MOS pun berjalan lancar, begitu juga dengan free class. Sangat lancar. Sekarang hari terakhir MOS yang di mana para peserta MOS harus meminta tanda tangan dari anggota OSIS, teman seangkatan, guru, dan para senior.
Inilah salah-satu kegiatan paling dibenci tapi juga seru. Ya, seru karena bisa deket-deket anggota OSIS yang disuka.

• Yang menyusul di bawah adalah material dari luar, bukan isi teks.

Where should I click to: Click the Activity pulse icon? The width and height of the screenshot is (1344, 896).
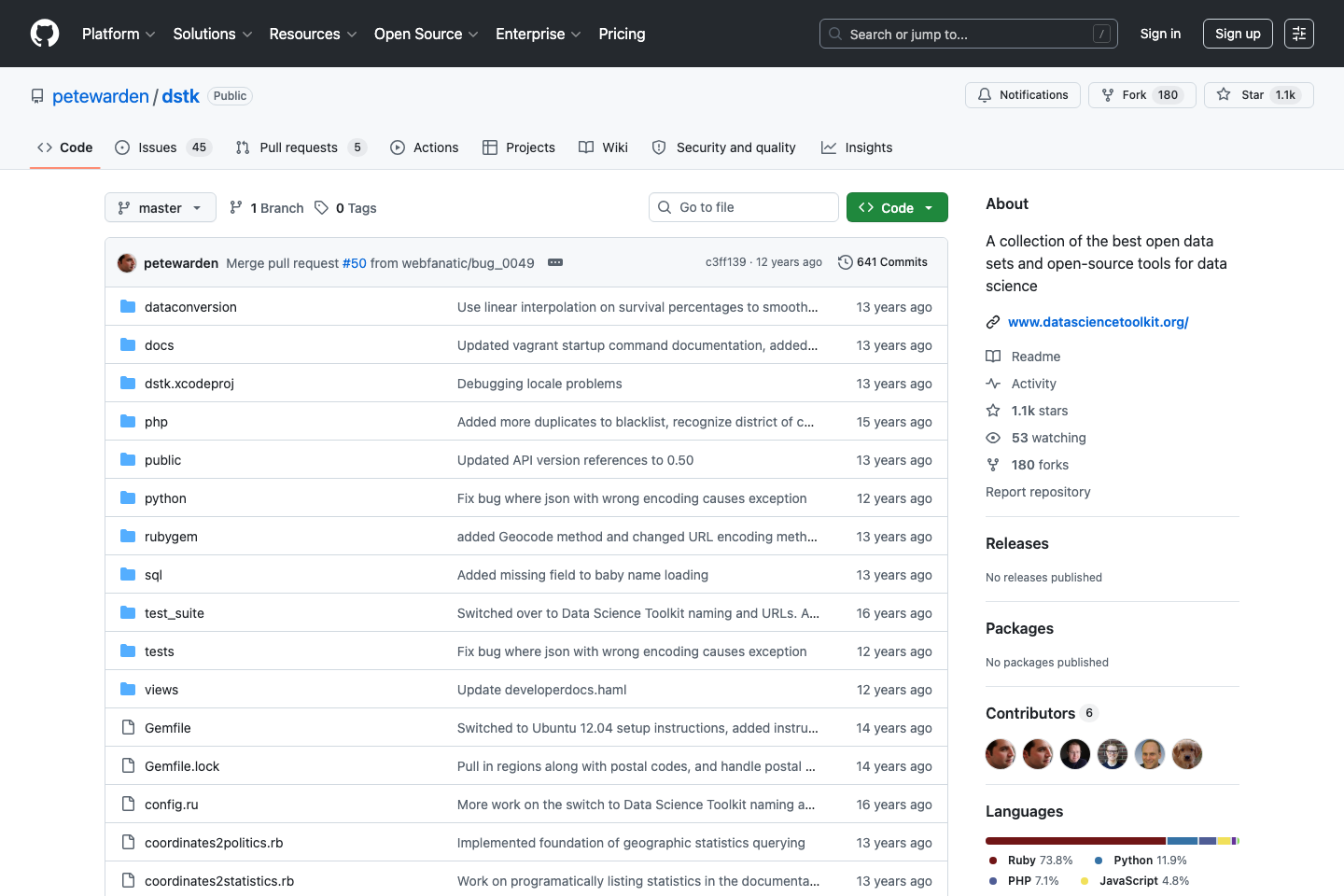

"Kak! Boleh minta tanda tangannya?" tanya salah satu peserta MOS cowok.
Putri dan keempat sahabatnya mengangguk canggung. Mereka sangat terkejut karena tiba-tiba ada yang menghampiri di koridor. Padahal mereka tidak berniat untuk melakukan itu. Balas dendam waktu dulu kayaknya.
"Oh, boleh," jawab Ghea.
Anak itu pun memberikan buku bersampul merah putih dengan di depannya terdapat lambang garuda, sedangkan di belakangnya terdapat logo SMPN 3 Gempita.
Sesudah dari Ghea, itu buku bergilir ke Risa, Meli, Putri, dan terakhir Maya. Lucky yah. Langsung dapet 4 tanda tangan. Tapi Maya malah menulis nama 'Cooky' di situ. Bukan tanda tangan dia asli.
"Makasih, Kak!"
"Sama-sama."
Cowok itu pun pergi untuk kembali meminta tanda tangan ke yang lain.

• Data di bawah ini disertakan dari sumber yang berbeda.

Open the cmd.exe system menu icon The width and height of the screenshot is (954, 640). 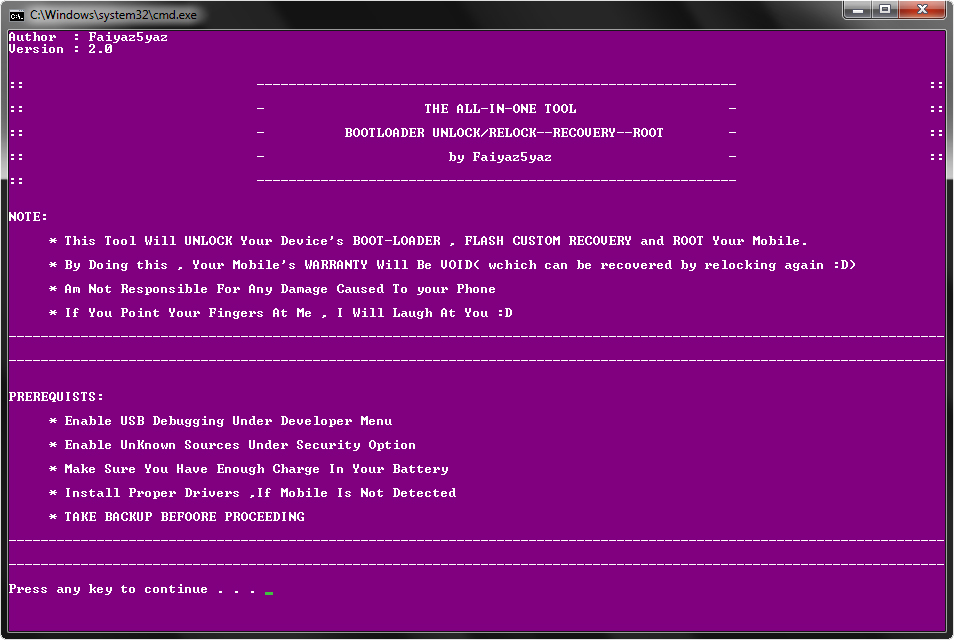[x=16, y=15]
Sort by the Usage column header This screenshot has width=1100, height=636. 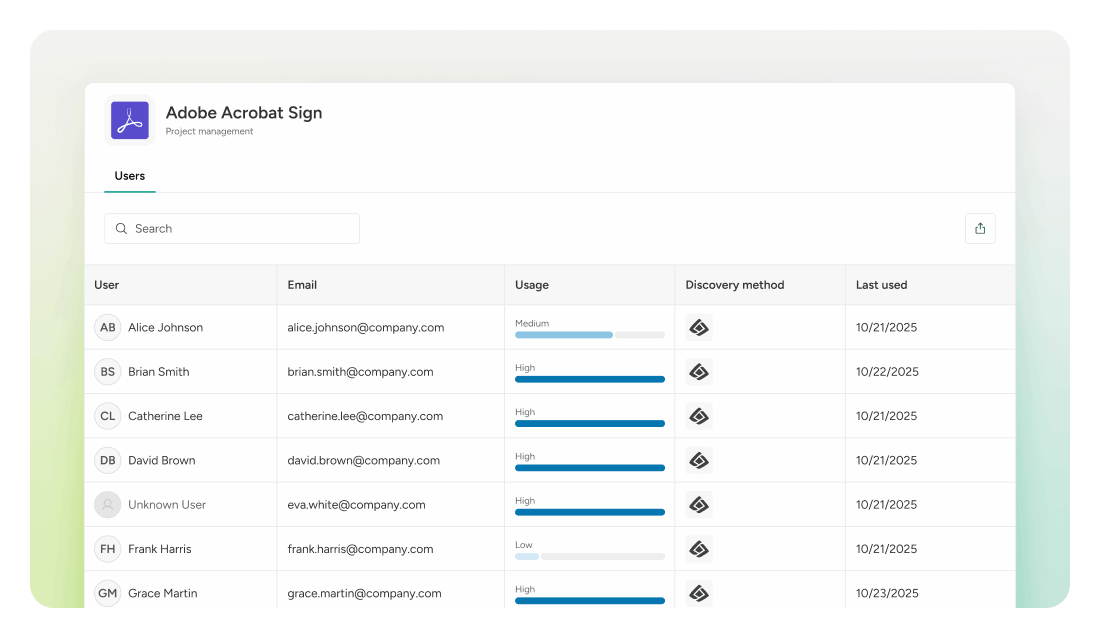532,285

"Kenapa nggak tanda tangan sendiri?" tanya Putri.
"Terlalu mahal," jawab Maya.
Mereka memutar bola matanya malas. Oke, itukan Maya.
Tentu suasana di sekolah saat ini sangat berisik. Para peserta MOS dan para senior saling melempar kata-kata dengan keras. Entah apa yang dibicarakan.
"Woy! Tanda tangan gue gak mau nih?"
"Sini-sini wahai para fans ku!"
"Asekkk jual tanda tangan bisa kaya gue hari ini!"
"Anjir! Masa gue cuma diliatin doang!"
"Kakak! Minta tanda tangannya yah! Please."
"Hayok sini!"
Lawak sih suasananya hari ini. Sebelum mereka memberi tanda tangan pada setiap peserta MOS, pasti diberi tantangan dahulu. Tentu tidak semudah itu.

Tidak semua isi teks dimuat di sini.